- Description of the task: Your reply should repeat all records verbatim and contain no images.

- Data:
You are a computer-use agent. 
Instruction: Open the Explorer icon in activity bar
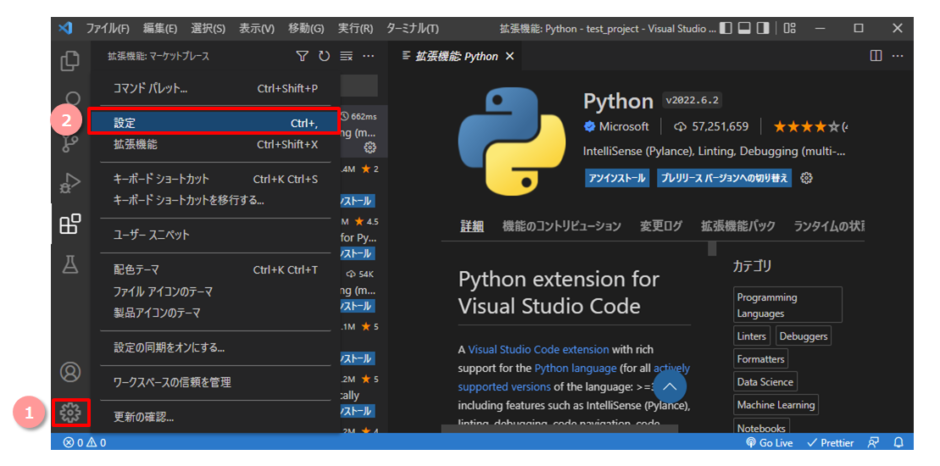[x=70, y=61]
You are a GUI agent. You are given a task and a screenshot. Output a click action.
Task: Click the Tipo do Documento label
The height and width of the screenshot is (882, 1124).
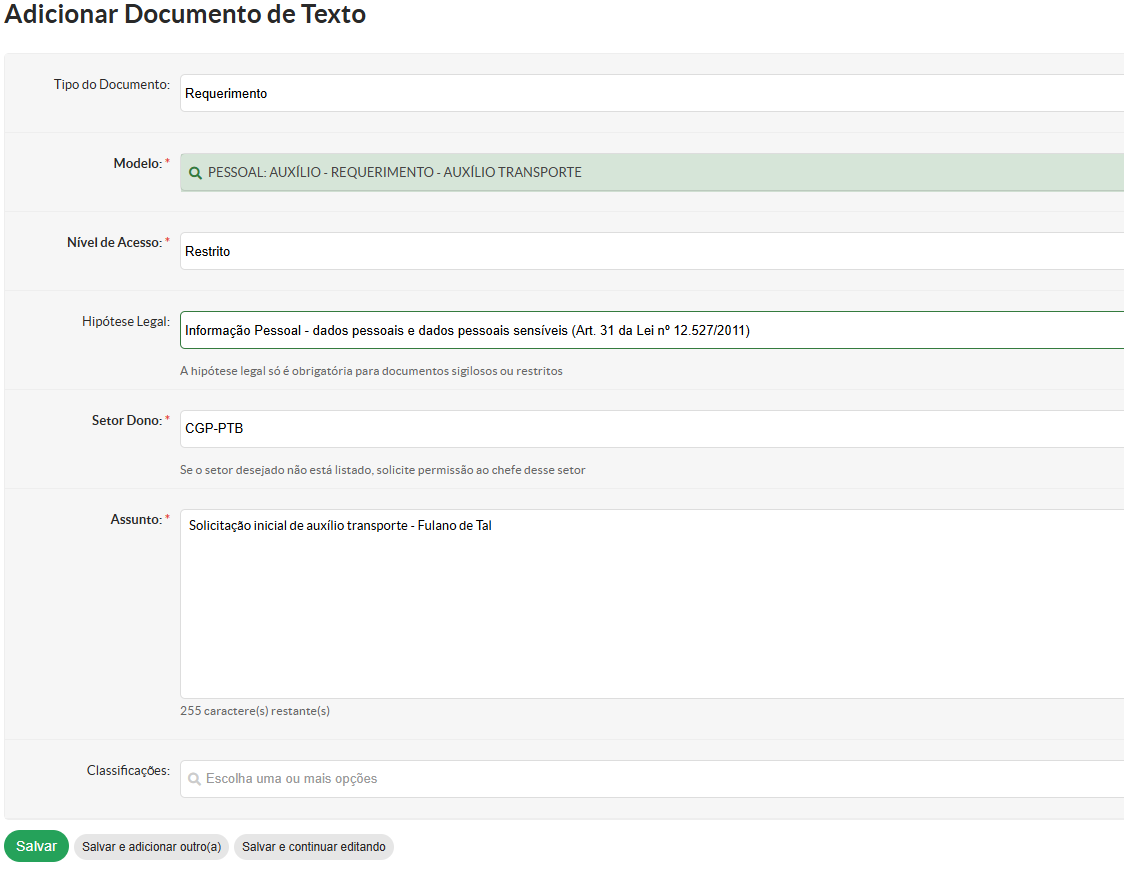pos(111,85)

- Answer for the task:
You are a computer-use agent. 
Instruction: Open the Explorer icon in activity bar
[x=70, y=61]
You are a GUI agent. You are given a task and a screenshot. Output a click action.
Task: Click the Tipo do Documento label
The height and width of the screenshot is (882, 1124).
pos(111,85)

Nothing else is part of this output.